Think tank przytacza informacje ze źródeł rosyjskich, że Ukraińcy kontynuują lądowe operacje na południowy zachód od Iziumu, w pobliżu Łymanu i na wschodnim brzegu rzeki Oskoł, zmuszając rosyjskie wojska do wycofania się z niektórych obszarów wschodniej Ukrainy i wzmocnienia innych pozycji.
„Rosyjskim wojskom na wschodzie Ukrainy będzie prawdopodobnie ciężko utrzymać linie obrony, jeśli siły ukraińskie będą naciskały dalej na wschód” – ocenia ISW.
Kreml reaguje na porażkę w obwodzie charkowskim, zwiększając wysiłki na rzecz nieoficjalnej mobilizacji, ale nie tworzy warunków do powszechnego poboru. Władze po raz pierwszy ogłosiły ogólnokrajową kampanię werbunku – podkreśla think tank.
ISW zwraca uwagę, że od początku inwazji na Ukrainę Kreml prawie na pewno wycofał dużą część żołnierzy z rosyjskich baz w państwach byłego ZSRR, co prawdopodobnie osłabiło rosyjskie wpływy w tych krajach.
„Wycofywanie wojsk z państw Azji Centralnej jest godne odnotowania w kontekście starć granicznych pomiędzy Kirgistanem a Tadżykistanem. W środę doszło do trzech incydentów z wymianą ognia między tadżyckimi i kirgiskimi strażnikami granicznymi, w których zginęły co najmniej dwie osoby” – zaznacza ISW.

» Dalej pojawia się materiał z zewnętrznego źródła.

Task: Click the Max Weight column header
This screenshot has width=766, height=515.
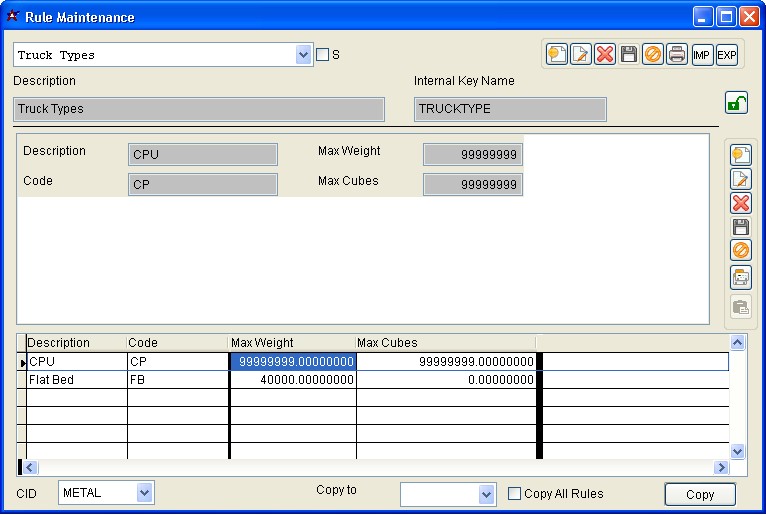Action: pos(292,343)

Oba kraje należą do kontrolowanej przez Rosję Organizacji Układu o Bezpieczeństwie Zbiorowym (ros. ODKB), podobnie jak Armenia, która twierdziła, że została w ostatnich dniach zaatakowana przez Azerbejdżan. ISW informował wcześniej, że Rosja wycofała z Armenii 800 żołnierzy, by uzupełnić straty poniesione na Ukrainie.